Horticultural oils used to be called “dormant oils” in the lexicon of our grandparents. These old oils were applied only during the dormant season because they could easily damage plants when they were in leaf. Modern horticultural oils are much more highly refined products from both petroleum and vegetable sources. These newer oils can be applied throughout the season and have far less potential to damage plants as long as they are applied following the directions.
Vegetable-based oils are usually from cottonseed, soybean or neem seed and are nearly as effective as petroleum based oils. They are more likely to be available at independent garden centers. Don’t be tempted to make your own sprays.
Horticultural oils are mixed with water and sprayed on the target plant. The spray coats overwintering insects and eggs with a film of oil that then plugs up the breathing tubes on their outer coverings and basically suffocates them. The oil then evaporates leaving no residue. Because this is a mechanical process and not a chemical one, there is very little potential for environmental impact or the development of resistance to the oil. Beneficial insects and bees aren’t affected by horticultural oils because they have dissipated long before the good guys are out.
Some of the most common insects that are killed by a winter application of horticultural oil include most but not all scales, mites and aphids. Horticultural oils also can reduce powdery mildew and some of the viruses that are carried by the insects. It does not affect other bugs like codling moth, cherry fruit fly or apple maggot fly.
Often horticultural oils are mixed with copper which acts as a fungicide and broadens the usefulness of the application. This is particularly effective on peach leaf curl and is the only time the fungus can be controlled. Be aware that lime sulfur sprays of any kind are no longer registered for homeowner use.
Read the label carefully before you spray. Horticultural oils are safe but they can easily burn emerging foliage if applied incorrectly. Walnuts, redbuds and maples are sensitive to the oil and should not be sprayed at all. Conifers with bluish needles like Colorado blue spruce and Douglas fir will irreversibly lose their bluish color if sprayed because the oil breaks down the wax coating that creates the color.

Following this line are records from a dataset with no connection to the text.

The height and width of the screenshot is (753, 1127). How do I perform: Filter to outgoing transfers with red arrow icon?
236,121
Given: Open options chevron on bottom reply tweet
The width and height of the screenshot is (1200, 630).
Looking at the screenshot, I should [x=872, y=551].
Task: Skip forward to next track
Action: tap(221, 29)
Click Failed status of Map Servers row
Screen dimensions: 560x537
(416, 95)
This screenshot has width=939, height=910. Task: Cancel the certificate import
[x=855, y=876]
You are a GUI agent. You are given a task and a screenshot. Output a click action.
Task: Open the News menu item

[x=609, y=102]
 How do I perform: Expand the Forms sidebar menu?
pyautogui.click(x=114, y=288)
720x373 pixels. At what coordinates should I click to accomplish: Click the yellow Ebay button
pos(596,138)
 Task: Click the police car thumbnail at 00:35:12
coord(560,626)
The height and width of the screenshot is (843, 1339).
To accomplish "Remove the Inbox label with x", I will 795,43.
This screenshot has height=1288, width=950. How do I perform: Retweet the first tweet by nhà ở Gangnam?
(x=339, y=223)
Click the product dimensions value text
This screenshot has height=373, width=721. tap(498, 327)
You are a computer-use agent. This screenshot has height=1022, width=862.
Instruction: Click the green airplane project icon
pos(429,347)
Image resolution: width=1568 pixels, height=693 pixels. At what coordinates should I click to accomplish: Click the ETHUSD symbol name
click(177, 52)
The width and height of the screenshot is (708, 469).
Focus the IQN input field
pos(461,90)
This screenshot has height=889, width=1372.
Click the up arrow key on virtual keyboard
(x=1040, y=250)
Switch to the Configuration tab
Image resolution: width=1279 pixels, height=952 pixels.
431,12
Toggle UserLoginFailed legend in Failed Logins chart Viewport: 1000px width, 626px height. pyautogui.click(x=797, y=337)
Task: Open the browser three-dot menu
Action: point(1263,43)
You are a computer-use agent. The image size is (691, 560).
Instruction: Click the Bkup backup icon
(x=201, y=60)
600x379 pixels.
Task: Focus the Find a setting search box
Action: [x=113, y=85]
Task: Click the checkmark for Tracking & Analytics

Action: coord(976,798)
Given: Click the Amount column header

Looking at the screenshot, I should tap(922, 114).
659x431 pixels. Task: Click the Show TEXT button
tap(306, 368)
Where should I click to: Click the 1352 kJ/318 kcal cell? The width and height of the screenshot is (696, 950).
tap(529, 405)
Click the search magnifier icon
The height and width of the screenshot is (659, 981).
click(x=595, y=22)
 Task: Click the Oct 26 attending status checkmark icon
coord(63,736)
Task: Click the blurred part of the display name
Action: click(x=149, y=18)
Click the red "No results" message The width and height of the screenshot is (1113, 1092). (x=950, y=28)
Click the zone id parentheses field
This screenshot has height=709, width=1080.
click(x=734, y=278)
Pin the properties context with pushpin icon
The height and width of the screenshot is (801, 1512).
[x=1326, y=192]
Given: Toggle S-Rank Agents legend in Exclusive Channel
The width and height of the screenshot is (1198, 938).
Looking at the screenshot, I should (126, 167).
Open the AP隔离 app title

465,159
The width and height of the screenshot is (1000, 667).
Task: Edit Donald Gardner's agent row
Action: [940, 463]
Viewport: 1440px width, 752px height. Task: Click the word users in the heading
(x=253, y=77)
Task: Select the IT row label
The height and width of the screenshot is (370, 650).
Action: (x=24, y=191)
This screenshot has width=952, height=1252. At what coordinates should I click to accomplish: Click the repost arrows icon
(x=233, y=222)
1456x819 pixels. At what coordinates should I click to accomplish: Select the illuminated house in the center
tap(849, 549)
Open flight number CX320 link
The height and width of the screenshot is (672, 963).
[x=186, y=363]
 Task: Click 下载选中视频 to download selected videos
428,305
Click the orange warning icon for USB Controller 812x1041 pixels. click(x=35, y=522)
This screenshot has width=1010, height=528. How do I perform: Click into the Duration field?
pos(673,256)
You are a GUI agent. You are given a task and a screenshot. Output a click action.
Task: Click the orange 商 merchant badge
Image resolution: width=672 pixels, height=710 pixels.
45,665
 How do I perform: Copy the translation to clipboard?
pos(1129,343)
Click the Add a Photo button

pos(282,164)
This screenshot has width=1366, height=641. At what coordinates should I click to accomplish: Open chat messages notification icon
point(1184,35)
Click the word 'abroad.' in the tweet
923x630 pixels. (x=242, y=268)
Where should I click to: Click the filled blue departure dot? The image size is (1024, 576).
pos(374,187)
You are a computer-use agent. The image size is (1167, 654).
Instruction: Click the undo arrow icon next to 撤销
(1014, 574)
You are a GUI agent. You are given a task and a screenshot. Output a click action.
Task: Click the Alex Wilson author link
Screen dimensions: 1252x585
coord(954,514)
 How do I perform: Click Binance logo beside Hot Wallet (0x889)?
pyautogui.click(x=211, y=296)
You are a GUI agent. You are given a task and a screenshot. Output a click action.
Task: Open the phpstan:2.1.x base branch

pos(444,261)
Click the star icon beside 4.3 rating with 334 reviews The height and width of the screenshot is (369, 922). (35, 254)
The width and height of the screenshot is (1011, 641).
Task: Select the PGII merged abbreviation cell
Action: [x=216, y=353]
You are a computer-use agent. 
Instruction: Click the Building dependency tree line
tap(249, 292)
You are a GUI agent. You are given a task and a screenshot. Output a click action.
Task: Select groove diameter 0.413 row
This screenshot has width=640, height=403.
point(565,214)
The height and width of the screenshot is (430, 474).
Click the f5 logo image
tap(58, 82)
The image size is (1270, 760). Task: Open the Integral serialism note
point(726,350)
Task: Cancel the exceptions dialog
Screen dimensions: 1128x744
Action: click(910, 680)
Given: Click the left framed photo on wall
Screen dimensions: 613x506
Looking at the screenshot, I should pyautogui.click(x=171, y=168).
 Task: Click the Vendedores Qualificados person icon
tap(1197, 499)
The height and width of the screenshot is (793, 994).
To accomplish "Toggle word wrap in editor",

Apply horticultural oils when the plant buds are still very tight and haven’t swelled to avoid damaging newly emerging growth. In the Inland Northwest that usually means spraying needs to be done in early to mid-March. Apply the oil on a calm day when the temperatures are expected to stay above 40 degrees and the nights are going to be above freezing. Be sure to spray bark cracks and cervices well to reach insect hiding places.